:: Given text ::

# Overflow drain in Sink w/o overflow.



## chandler48 (Jun 5, 2017)

You'll need to buy a vessel sink drain without the holes. Don't try to plug the holes in the one you have. https://www.homedepot.com/p/Bathroo...rflow-in-Oil-Rubbed-Bronze-TA-PDORB/307833592


----------



## hkstroud (Mar 17, 2011)

Sorry but Chandler48s' solution will not work. The vessel sink drain is designed to fit a vessel sink. Notice the seal that fits the flat of the under side of the vessel sink surface around the drain.


Check that you installed the black rubber gasket properly, bevel side up. Put a small bead of plumbers putty under the lip of the drain flange. That keeps water from leaking out of the sink when sink has water in it and the stopper is closed. Never heard of someone using plumbers putty on the black gasket.
So remove the drain and inspect, put back in place with black gasket bevel side up, Install drain flange with putty under the lip. Push black gasket up and tighten nut. That black rubber gasket is flexible enough to seal even if there is small imperfections in the drain opening.


----------



## rjniles (Feb 5, 2007)

I have found those plastic pop up drains leak no matter what you do. I use some silicone caulk on the threads and that seems to seal them well.

:::

_Challenges_
(a) In the forum thread, which side of the black rubber gasket should face up when it is installed?
(b) Copy the passage of the forum thread that starts at the words "Check that you" and ends after the words "seal them well.".

:: Data listing ::

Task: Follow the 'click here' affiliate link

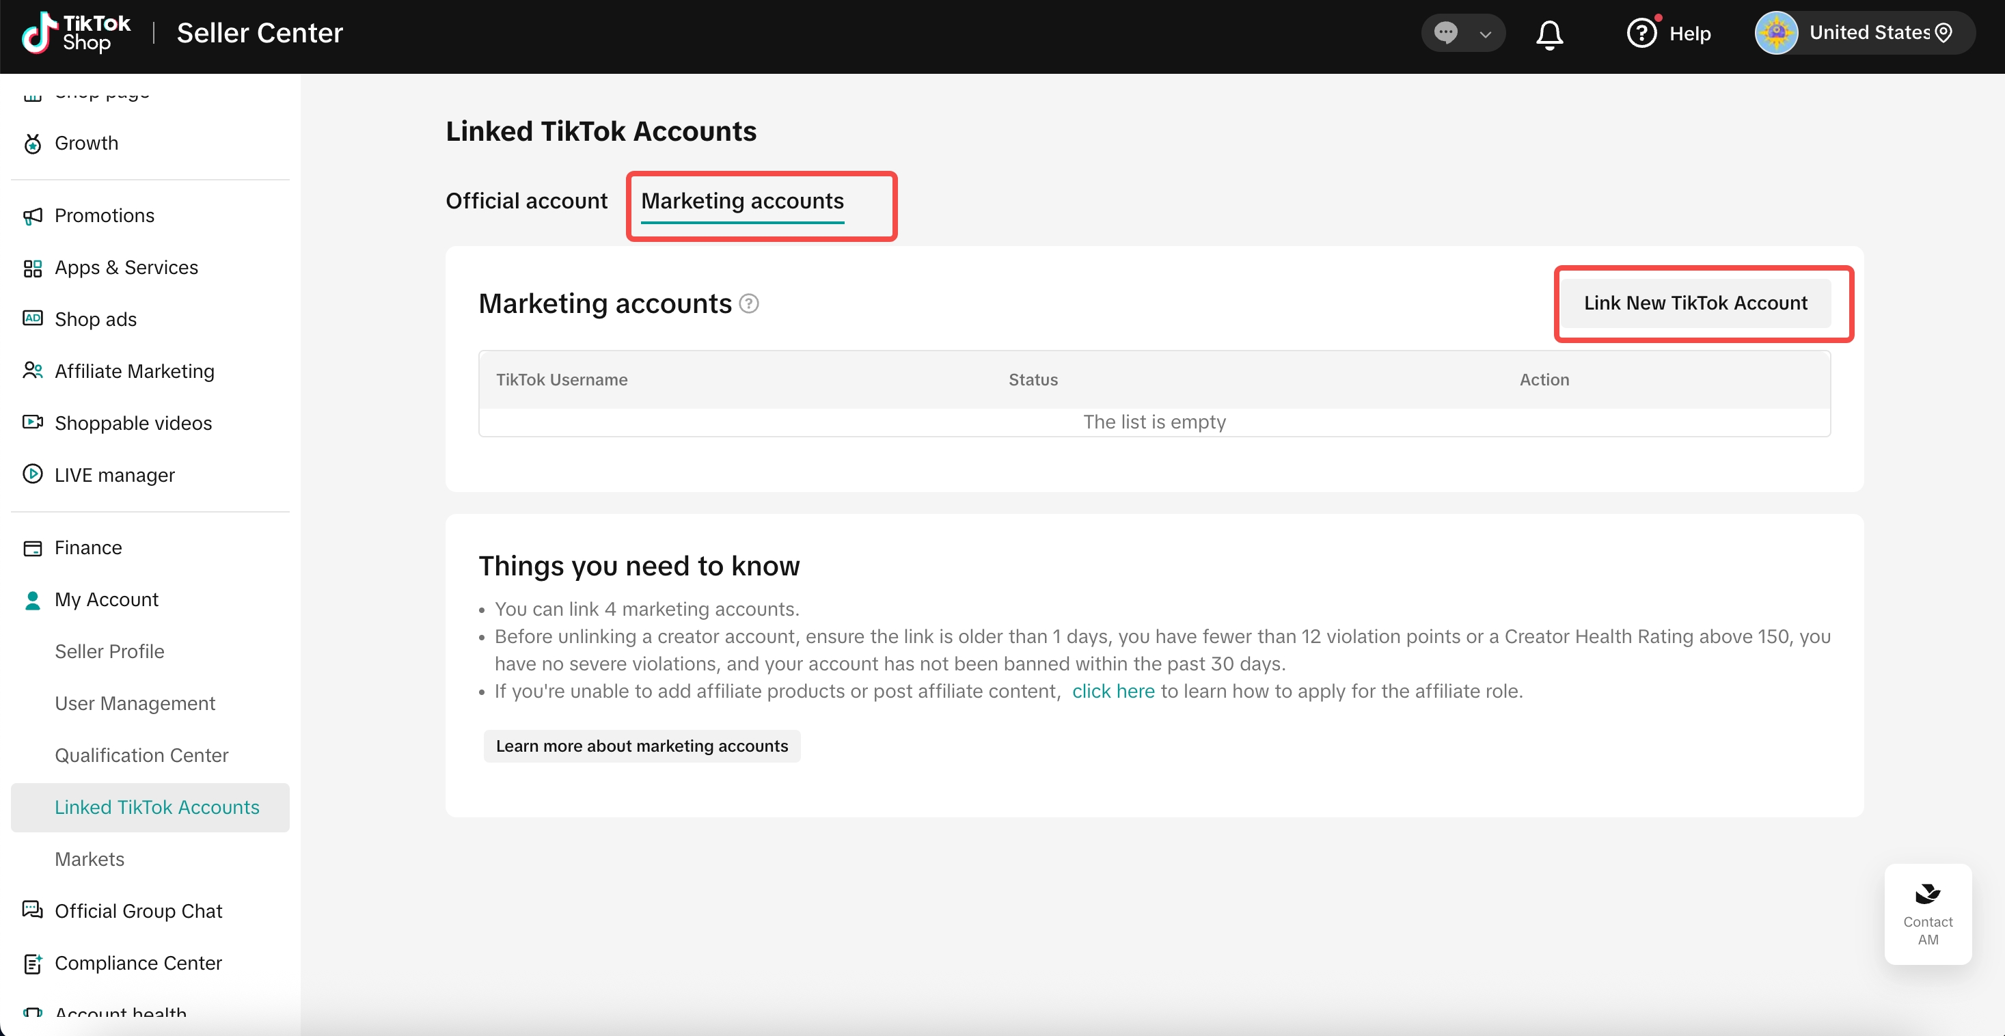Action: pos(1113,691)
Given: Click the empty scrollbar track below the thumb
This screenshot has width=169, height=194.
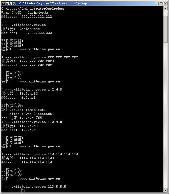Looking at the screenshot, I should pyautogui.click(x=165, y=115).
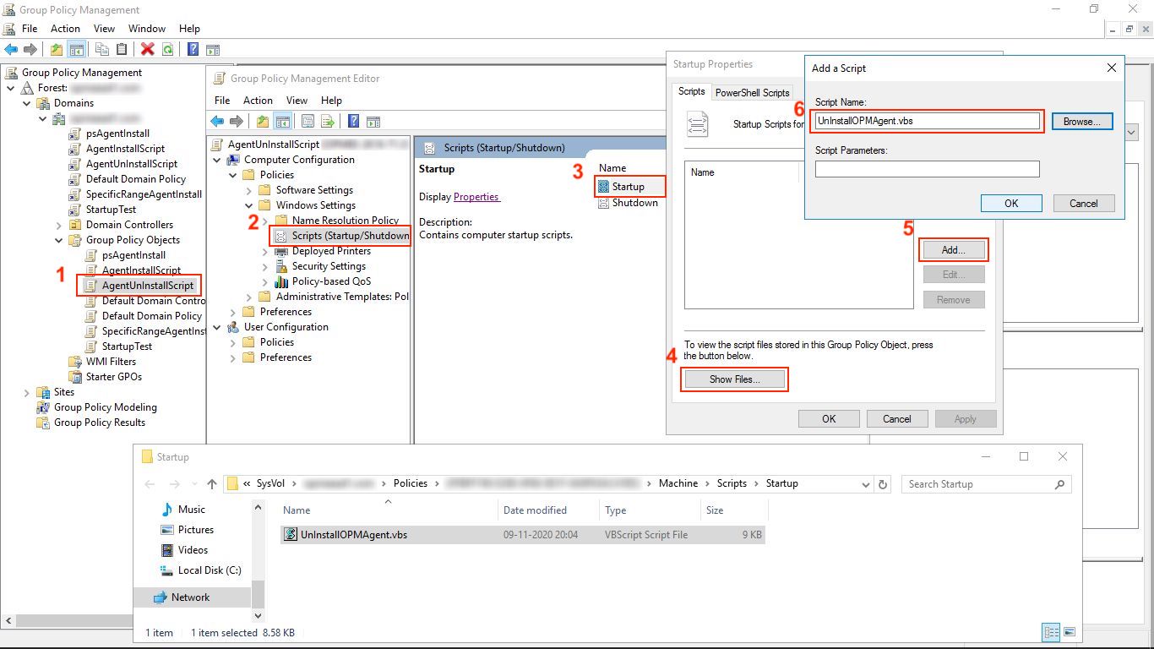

:::

_Task-by-task answers_
(a) The bevel side should face up.

(b)
Check that you installed the black rubber gasket properly, bevel side up. Put a small bead of plumbers putty under the lip of the drain flange. That keeps water from leaking out of the sink when sink has water in it and the stopper is closed. Never heard of someone using plumbers putty on the black gasket.
So remove the drain and inspect, put back in place with black gasket bevel side up, Install drain flange with putty under the lip. Push black gasket up and tighten nut. That black rubber gasket is flexible enough to seal even if there is small imperfections in the drain opening.


----------



## rjniles (Feb 5, 2007)

I have found those plastic pop up drains leak no matter what you do. I use some silicone caulk on the threads and that seems to seal them well.